What was called "wheat" on Varatos was not what their ancestors had named wheat some thirty thousand years before. But a pre-dispersion taxonomist, examining the florets with a hand lens, would have found glumes and barbed lemmas, and assigned the plant to the family Gramineae, the grasses, which includes wheat, corn, and the other grains, and done it without hesitation. Though he'd have had to declare a new tribe and genus, for it would not have keyed to any taxon in his compendium. Clearly it was not Triticum -the true wheats-or anything else in the tribe Hordeae. Had he examined the roots, he'd have become confused or excited or both, for they had abundant nodules that resembled those on legumes. And which did, in fact, convert atmospheric nitrogen into nitrogenous compounds within the plants, as those on the legumes did.

Thus what was called wheat, on Varatos and over most of the empire, was a nitrogen-fixing grain, providing a relatively low-cost, high-yield food crop that did not require expensive nitrogen fertilizer. It was also not a rowcrop; it germinated promptly; the seedlings established quickly, rooted deeply, and were winter hardy; all of these contributing to excellent soil protection. Uniform crop height permitted leaving tall stubble for erosion protection prior to disking, and even after disking provided a matrix that left the soil resistant to erosion until final harrowing, immediately prior to seeding.

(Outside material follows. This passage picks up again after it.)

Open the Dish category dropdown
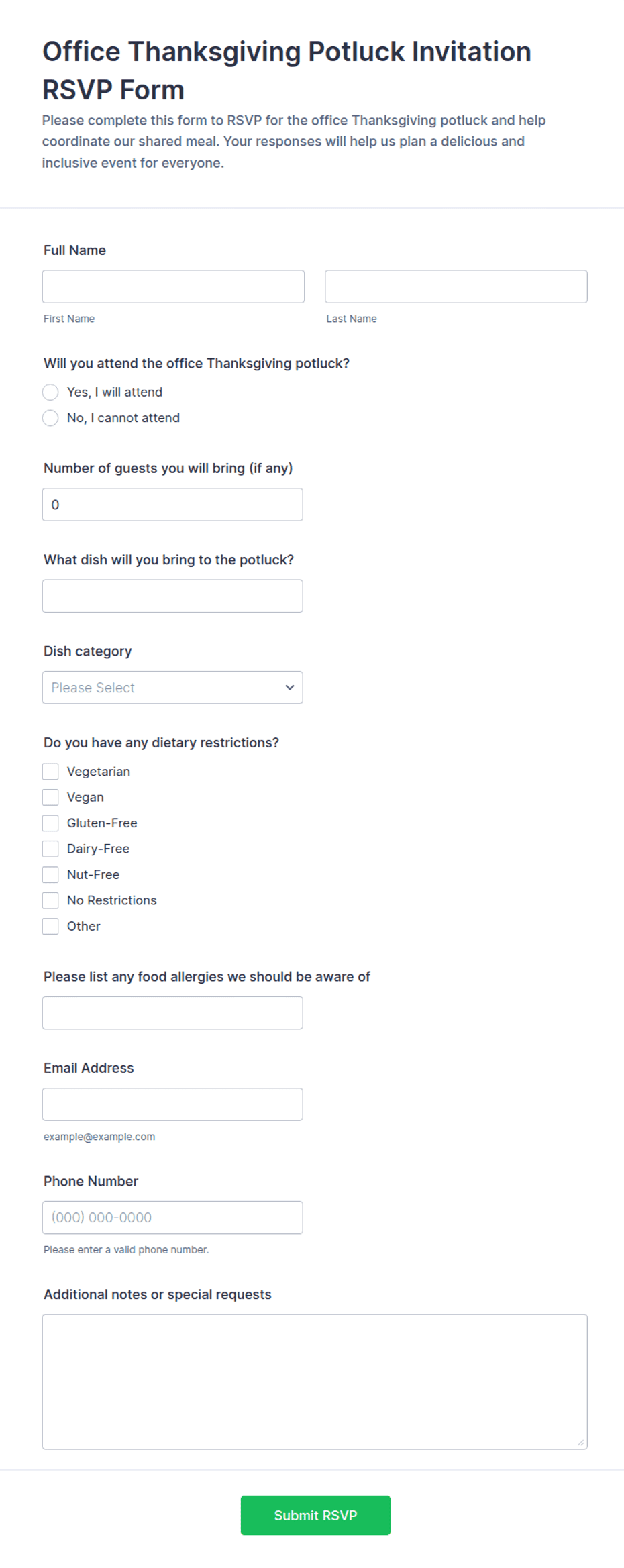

On the negative side it was subject to occasional catastrophic outbreaks of harvester beetles, which could wipe out not just a field but a district. There were fully effective treatments, but they were either unacceptably expensive or had unacceptable ecological side effects that kept them off the market. Hail was another source of crop destruction. And ordinarily, destructive rust fungi that built up in the disked-under crop residues dictated that other crops be raised on a field every third year. The rotation crops normally alternated between forage crops and some crop that required intensive cultivation, permitting the exposure and destruction of most harvester beetle broods while hoeing.

And hoeing it was. Machine cultivation could have been used, but hoeing permitted the visual discovery of harvester beetle broods, and their fuller destruction. And at least as important, hoeing was cheap-peasant labor was cheap-and helped provide employment for the large peasant population.

The farm of Lord Favrami Gopalanaami was a rather modest one-a thirty-peasant operation. So far he'd managed to keep all six of his gentry work bosses-men who'd been with him since he'd inherited the place six years earlier-though it would be advantageous economically to let one or two go. Even four bosses could conduct the work force about as well as six, if the crew tasks were organized properly.

The week was eight days long. The farm workweek ended at noon on Sevenday, except for the evening feeding of livestock, dunging out the dairy barn, and milking. In the cottage of work boss Peleea Ravalu, the entire household sat over the last of the midday meal, watching the video of a great event more than six thousand miles northwest in Ananporu.